[Extracted records]

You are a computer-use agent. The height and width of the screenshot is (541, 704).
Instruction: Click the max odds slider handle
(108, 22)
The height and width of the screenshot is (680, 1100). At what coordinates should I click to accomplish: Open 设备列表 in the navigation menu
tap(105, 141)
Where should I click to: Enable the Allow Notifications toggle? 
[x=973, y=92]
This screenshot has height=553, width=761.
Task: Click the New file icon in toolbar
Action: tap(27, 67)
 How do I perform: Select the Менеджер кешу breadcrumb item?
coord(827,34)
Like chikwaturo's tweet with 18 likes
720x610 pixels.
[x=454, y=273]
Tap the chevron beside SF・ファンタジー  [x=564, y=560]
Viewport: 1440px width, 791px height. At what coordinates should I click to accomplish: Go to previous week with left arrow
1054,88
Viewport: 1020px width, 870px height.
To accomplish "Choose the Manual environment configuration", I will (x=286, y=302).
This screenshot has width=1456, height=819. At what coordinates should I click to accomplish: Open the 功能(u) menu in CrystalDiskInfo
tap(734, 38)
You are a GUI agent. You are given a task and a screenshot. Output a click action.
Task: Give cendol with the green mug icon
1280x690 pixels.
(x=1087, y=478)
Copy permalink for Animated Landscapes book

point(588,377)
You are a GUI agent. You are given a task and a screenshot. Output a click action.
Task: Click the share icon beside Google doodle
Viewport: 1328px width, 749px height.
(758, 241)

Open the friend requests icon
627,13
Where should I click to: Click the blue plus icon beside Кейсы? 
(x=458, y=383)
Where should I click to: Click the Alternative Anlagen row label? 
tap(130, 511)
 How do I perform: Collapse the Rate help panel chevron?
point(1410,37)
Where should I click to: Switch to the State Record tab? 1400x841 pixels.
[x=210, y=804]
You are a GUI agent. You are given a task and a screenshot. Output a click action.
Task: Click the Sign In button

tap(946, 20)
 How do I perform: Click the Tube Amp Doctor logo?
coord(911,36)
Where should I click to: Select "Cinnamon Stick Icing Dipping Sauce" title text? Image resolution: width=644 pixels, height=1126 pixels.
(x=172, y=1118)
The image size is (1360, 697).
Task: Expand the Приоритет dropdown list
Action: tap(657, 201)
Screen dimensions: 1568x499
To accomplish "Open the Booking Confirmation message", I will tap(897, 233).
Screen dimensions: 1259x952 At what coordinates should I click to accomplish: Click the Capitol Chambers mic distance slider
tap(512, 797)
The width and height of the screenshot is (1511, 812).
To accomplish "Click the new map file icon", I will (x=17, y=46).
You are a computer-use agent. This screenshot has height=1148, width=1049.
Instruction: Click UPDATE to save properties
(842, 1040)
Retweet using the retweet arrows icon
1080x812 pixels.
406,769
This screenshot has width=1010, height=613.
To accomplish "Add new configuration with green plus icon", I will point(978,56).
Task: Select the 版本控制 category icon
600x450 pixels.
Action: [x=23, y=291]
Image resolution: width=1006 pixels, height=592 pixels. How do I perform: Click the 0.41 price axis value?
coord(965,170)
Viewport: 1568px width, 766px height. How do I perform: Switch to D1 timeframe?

* Task *
Copy the listing above word for word, from its first line through the line that contains "tap(734, 38)".

* Response *
You are a computer-use agent. The height and width of the screenshot is (541, 704).
Instruction: Click the max odds slider handle
(108, 22)
The height and width of the screenshot is (680, 1100). At what coordinates should I click to accomplish: Open 设备列表 in the navigation menu
tap(105, 141)
Where should I click to: Enable the Allow Notifications toggle? 
[x=973, y=92]
This screenshot has height=553, width=761.
Task: Click the New file icon in toolbar
Action: tap(27, 67)
 How do I perform: Select the Менеджер кешу breadcrumb item?
coord(827,34)
Like chikwaturo's tweet with 18 likes
720x610 pixels.
[x=454, y=273]
Tap the chevron beside SF・ファンタジー  [x=564, y=560]
Viewport: 1440px width, 791px height. At what coordinates should I click to accomplish: Go to previous week with left arrow
1054,88
Viewport: 1020px width, 870px height.
To accomplish "Choose the Manual environment configuration", I will (x=286, y=302).
This screenshot has width=1456, height=819. At what coordinates should I click to accomplish: Open the 功能(u) menu in CrystalDiskInfo
tap(734, 38)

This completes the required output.